Charles-Antoine Desmeules
Le 29 janvier 2026 — Modifié à 15 h 43 min
Par Charles-Antoine Desmeules - Journaliste

Le copropriétaire et entraîneur-chef de Jiu-Jitsu Saguenay, Charles Roy, annonce que l’école d’arts martiaux basée à Arvida triplera en superficie afin de répondre à la demande qui ne cesse de croître. 

Ouverte en 2021, l’école a su fonder une communauté forte et constante. Au cours de la dernière année, M. Roy affirme que lui et son équipe sont désormais en mesure d’enseigner les rudiments du jiu-jitsu brésilien à plus de 100 athlètes de la région. 

Pour offrir une expérience et un service de qualité à sa clientèle grandissante, les copropriétaires du centre procéderont à une extension représentant le triple de leur surface actuelle, pour un total de 8 500 mètres carrés. 

« Avec trois salles, ça va nous permettre d’offrir des cours de jiu-jitsu, d’arts martiaux mixtes et des cours pour enfants simultanément ! Nous allons également lancer un nouveau volet de cours, le kickboxing, donc c’est très excitant », dit Charles Roy. 

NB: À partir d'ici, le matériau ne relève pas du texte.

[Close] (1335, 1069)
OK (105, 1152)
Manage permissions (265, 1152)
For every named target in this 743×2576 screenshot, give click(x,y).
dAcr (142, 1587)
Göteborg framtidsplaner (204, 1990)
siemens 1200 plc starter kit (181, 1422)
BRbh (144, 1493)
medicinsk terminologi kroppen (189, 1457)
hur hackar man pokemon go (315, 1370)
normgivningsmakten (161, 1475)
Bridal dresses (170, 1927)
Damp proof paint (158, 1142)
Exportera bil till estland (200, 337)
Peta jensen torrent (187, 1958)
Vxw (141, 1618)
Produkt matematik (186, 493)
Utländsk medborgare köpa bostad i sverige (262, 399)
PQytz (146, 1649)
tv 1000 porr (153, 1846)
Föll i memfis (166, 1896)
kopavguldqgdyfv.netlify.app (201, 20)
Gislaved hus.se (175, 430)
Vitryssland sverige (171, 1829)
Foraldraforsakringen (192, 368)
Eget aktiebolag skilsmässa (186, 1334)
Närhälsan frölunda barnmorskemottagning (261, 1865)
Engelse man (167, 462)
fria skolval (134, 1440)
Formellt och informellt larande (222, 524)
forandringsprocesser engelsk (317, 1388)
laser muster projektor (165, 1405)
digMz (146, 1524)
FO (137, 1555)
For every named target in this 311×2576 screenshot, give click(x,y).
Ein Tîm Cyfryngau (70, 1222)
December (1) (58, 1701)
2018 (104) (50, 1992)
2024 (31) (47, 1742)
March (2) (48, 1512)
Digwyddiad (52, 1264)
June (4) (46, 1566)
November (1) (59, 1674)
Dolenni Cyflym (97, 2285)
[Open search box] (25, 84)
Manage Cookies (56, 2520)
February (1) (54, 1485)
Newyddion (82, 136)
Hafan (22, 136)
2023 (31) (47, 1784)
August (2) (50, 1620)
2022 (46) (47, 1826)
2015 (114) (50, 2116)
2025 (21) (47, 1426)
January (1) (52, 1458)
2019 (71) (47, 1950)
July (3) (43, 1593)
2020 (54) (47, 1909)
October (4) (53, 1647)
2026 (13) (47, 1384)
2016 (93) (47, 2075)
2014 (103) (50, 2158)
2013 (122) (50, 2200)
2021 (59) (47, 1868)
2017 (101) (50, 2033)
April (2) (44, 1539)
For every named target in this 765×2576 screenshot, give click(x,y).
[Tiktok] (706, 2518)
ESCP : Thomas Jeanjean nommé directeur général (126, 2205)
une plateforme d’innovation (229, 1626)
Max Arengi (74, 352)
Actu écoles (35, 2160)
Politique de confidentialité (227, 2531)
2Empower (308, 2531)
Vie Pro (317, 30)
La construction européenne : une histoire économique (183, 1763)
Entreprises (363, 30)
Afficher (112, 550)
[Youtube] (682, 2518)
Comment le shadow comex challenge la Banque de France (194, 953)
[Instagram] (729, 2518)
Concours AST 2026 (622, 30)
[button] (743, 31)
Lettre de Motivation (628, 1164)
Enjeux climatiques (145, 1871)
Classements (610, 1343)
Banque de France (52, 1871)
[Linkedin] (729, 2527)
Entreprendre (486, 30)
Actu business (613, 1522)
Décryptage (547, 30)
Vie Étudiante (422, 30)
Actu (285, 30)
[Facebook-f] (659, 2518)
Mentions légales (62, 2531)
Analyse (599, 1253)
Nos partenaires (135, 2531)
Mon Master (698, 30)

L’agrandissement nécessitera également l’embauche de cinq entraîneurs supplémentaires et un investissement de près de 60 000 $ en équipement. Jiu-Jitsu Saguenay se dotera d’une multitude de surfaces de combat ainsi que de murs inclinés permettant une approche différente lors des affrontements. 

Selon M. Roy, cette expansion reflète le succès que rencontre l’école jusqu’à maintenant. 

« C’est très excitant, assurément. Je crois que les gens seront encore plus impressionnés. Ça me motive à faire grandir mon entreprise, et je pense que la pression que l’on s’est mise va nous permettre d’atteindre des sommets encore plus élevés que ce que l’on visait. » 

Une approche unique 

L’une des spécialités de Jiu-Jitsu Saguenay est l’approche utilisée lors des sessions d’entraînement. Afin de faire évoluer ses élèves, les enseignants s’éloignent de la méthode traditionnelle des arts martiaux et introduisent plutôt les participants de façon engagée. 

« Dans l’approche traditionnelle, on isole le mouvement et le pratique sans résistance, puis on le réintroduit dans la pratique en espérant qu’il y a un transfert. Nous, nous utilisons la méthode par contrainte, qui est beaucoup plus stimulante dès le début. Je dis ce qu’il faut faire, mais pas la manière. […] Je crois que l’apprentissage doit se faire dans l’action et que le meilleur outil d’apprentissage sera toujours le partenaire qui se trouve devant toi. »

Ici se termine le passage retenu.